In German, for example:
Sie (formal) is the standard register for B2B software, legal and financial platforms, healthcare tools, and any product where professional credibility matters. It signals stability and respect for professional distance.
du (informal) is the register for consumer apps, lifestyle products, and brands that position themselves as peers rather than vendors. It signals approachability and directness.
A cybersecurity firm that ships its platform interface in du may find German users perceive it as too casual for the context — not incompetent, but misaligned. A consumer fitness app written in Sie will likely feel stiff and distant to its intended audience. Neither is a translation error. Both are formality mismatches.
French works similarly: vous is standard for B2B and professional contexts; tu reads as deliberate informality, which some modern software brands use intentionally. Spanish adds regional variation — vosotros in Spain, ustedes in Latin America — which means the “right” formal choice also depends on which Spanish-speaking market you’re addressing.
Asian Register Systems
Japanese presents a more complex case.
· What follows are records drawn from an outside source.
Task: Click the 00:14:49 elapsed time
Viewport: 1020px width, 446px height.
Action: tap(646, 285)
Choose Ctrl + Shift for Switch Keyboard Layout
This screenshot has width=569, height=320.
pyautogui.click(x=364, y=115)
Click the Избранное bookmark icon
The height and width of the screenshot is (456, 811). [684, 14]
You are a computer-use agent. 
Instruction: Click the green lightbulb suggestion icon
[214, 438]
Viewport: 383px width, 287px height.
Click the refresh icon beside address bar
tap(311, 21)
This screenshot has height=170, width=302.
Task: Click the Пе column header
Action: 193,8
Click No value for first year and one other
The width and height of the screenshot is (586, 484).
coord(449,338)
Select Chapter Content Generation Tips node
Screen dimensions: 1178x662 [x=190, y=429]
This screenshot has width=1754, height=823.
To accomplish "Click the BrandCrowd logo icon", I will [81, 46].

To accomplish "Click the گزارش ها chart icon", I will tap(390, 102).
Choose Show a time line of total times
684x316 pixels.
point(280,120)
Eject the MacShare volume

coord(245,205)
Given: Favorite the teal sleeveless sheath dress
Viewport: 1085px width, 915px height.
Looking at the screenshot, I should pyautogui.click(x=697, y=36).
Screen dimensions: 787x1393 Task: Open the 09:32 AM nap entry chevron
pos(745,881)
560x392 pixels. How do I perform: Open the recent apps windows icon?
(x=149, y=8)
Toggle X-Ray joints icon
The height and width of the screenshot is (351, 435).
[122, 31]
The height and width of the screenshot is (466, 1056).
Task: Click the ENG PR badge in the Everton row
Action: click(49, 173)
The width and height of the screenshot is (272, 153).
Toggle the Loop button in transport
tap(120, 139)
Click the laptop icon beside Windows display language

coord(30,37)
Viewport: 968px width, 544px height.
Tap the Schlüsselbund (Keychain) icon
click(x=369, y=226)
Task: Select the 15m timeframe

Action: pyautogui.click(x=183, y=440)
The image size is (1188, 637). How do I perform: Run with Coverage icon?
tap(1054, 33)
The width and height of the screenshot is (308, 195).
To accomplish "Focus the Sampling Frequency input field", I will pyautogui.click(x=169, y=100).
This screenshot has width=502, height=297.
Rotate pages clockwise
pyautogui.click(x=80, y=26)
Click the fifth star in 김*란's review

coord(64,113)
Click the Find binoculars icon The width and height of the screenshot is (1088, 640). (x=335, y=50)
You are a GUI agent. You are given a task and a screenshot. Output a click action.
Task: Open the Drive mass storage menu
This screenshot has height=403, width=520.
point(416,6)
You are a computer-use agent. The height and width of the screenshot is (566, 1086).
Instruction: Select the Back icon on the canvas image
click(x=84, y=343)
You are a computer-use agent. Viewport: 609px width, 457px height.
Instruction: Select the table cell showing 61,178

Keigo — the Japanese honorific system — is not a binary choice but a layered set of speech levels that shift based on the social relationship between speaker and listener, and between the speaker and the subject.
In B2B software, this typically means using sonkeigo (respectful language) when referring to the user’s actions and kenjōgo (humble language) when referring to the software or company’s actions. Getting this wrong doesn’t just sound informal — it can communicate an incorrect hierarchy of respect, which in Japanese professional culture carries real social weight.
Korean has a similar system of speech levels (jondaemal vs. banmal) with professional contexts defaulting to formal forms. Standard machine translation without explicit formality configuration tends to produce inconsistent or defaulted output in these languages — occasionally correct, but not reliably so across an entire product.
How Formality Is Handled in Localization Systems
Traditional localization managed formality through style guides — documents that specified register choices market by market and relied on translators to apply them consistently.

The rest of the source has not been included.